▶ [TASK DIRECTIONS]
In the hydraulic pump patent text, rewrite the passage from "23. Pump according" to "the piston moves.", replacing "predetermined distance" with "preset distance" each time it appears.

20. Pump according to claim 19, wherein the piston, has openings at the end
of its internal passage to bring said internal passage into communication
with the pump inlet chamber.
21. Pump according to claim 20, wherein said piston openings are opened or
closed by a valve formed by a ring which moves between a position where it
abuts against the end of said internal passage to close said openings and
another resting against a stop in the piston and said openings are open.
22. Pump according to claim 20, wherein said piston openings are opened or
closed by a valve formed by a ring which moves between a closed position
where it abuts against the end of said internal passage and an open
position where it is freed therefrom; a spring which biases said ring
toward the closed position, and means disabling the biasing action of said
spring on said ring at a predetermined distance from the ring closed
position.
23. Pump according to claim 21, wherein the predetermined distance is of
the order of 0.10 to 0.15 mm.
24. Pump according to claim 22, wherein the spring acts on the ring through
a first shoulder on the ring and is disabled from acting on the ring by a
second shoulder, the offset between the first and second shoulders having
a predetermined distance.
25. Pump according to claim 24 wherein the predetermined distance is of the
order of 0.10 to 0.15 mm.
26. A hydraulic pump according to claim 14, wherein the piston is hollow
with a through channel through which the pump fluid passes in
communication with the bore within which the piston moves.
Description
BACKGROUND OF THE INVENTION
The present invention relates to hydraulic piston pumps in which the
pistons are driven in a reciprocating motion by bearing on a cam, said cam
being of any appropriate form, in particular, but not limited thereto, the
form of a skew plate.
In this type of pump the pistons may be "axial", that is, parallel to the
axis of the pump, or "radial", that is, perpendicular to the axis of the
pump and arranged along radii. In a general manner, radial pistons take
support on one or more cams, carried by the drive shaft, while axial
pistons are supported an on a skew plate, sometimes called oscillating
plate.
It is known practice to arrange a suction valve on each piston, and to
arrange a discharge valve downstream of each bore in which a piston moves.
Thus, when the piston is extracted from its bore, the hydraulic liquid is
admitted into said bore through said piston by a non-return valve
integrated in the piston, and when the piston is driven into its bore, the
liquid is forced out of it.

▶ [DATA LINES]
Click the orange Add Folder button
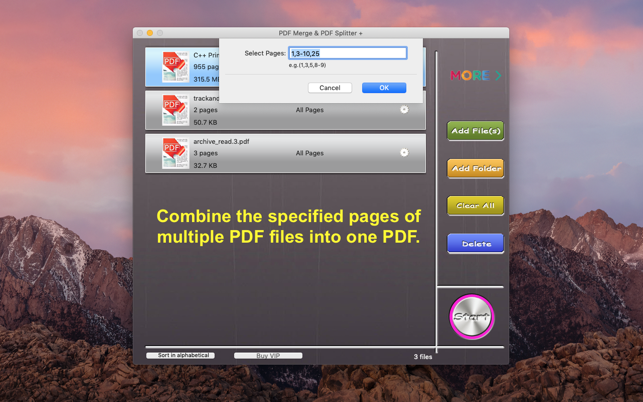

▶ [FINISHED ANSWER]
23. Pump according to claim 21, wherein the preset distance is of
the order of 0.10 to 0.15 mm.
24. Pump according to claim 22, wherein the spring acts on the ring through
a first shoulder on the ring and is disabled from acting on the ring by a
second shoulder, the offset between the first and second shoulders having
a preset distance.
25. Pump according to claim 24 wherein the preset distance is of the
order of 0.10 to 0.15 mm.
26. A hydraulic pump according to claim 14, wherein the piston is hollow
with a through channel through which the pump fluid passes in
communication with the bore within which the piston moves.